“That is why I am frank. I pay you the compliment of assuming intelligence in you, M. Binet.”
“Oh, you do?” quoth M. Binet. “And who the devil are you to assume anything? Your assumptions are presumptuous, sir.” And with that he lapsed into silence and the gloomy business of mentally casting up his accounts.
But at table over supper a half-hour later he revived the topic.
“Our latest recruit, this excellent M. Parvissimus,” he announced, “has the impudence to tell me that possibly our comedy could have been worse, but that probably it could not.” And he blew out his great round cheeks to invite a laugh at the expense of that foolish critic.
“That’s bad,” said the swarthy and sardonic Polichinelle. He was grave as Rhadamanthus pronouncing judgment. “That’s bad. But what is infinitely worse is that the audience had the impudence to be of the same mind.”
“An ignorant pack of clods,” sneered Leandre, with a toss of his handsome head.
“You are wrong,” quoth Harlequin. “You were born for love, my dear, not criticism.”
Leandre — a dull dog, as you will have conceived — looked contemptuously down upon the little man. “And you, what were you born for?” he wondered.
“Nobody knows,” was the candid admission. “Nor yet why. It is the case of many of us, my dear, believe me.”
“But why” — M. Binet took him up, and thus spoilt the beginnings of a very pretty quarrel — “why do you say that Leandre is wrong?”
“To be general, because he is always wrong. To be particular, because I judge the audience of Guichen to be too sophisticated for ‘The Heartless Father.’”
“You would put it more happily,” interposed Andre-Louis — who was the cause of this discussion — “if you said that ’The Heartless Father’ is too unsophisticated for the audience of Guichen.”
“Why, what’s the difference?” asked Leandre.
“I didn’t imply a difference. I merely suggested that it is a happier way to express the fact.”
“The gentleman is being subtle,” sneered Binet.

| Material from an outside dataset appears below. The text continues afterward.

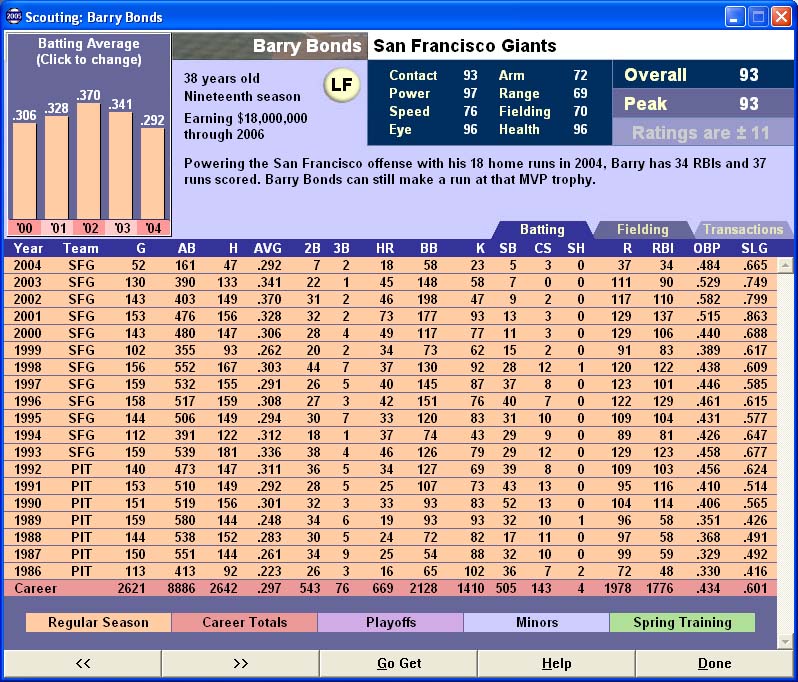
Task: Click Done to close scouting report
Action: 714,663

“Why happier?” Harlequin demanded.
“Because it is easier to bring ‘The Heartless Father’ to the sophistication of the Guichen audience, than the Guichen audience to the unsophistication of ‘The Heartless Father.’”

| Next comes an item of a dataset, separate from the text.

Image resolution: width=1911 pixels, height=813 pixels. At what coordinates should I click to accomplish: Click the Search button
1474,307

“Let me think it out,” groaned Polichinelle, and he took his head in his hands.
But from the tail of the table Andre-Louis was challenged by Climene who sat there between Columbine and Madame.
“You would alter the comedy, would you, M. Parvissimus?” she cried.
He turned to parry her malice.
“I would suggest that it be altered,” he corrected, inclining his head.
“And how would you alter it, monsieur?”
“I? Oh, for the better.”
“But of course!” She was sleekest sarcasm. “And how would you do it?”
“Aye, tell us that,” roared M. Binet, and added: “Silence, I pray you, gentlemen and ladies. Silence for M. Parvissimus.”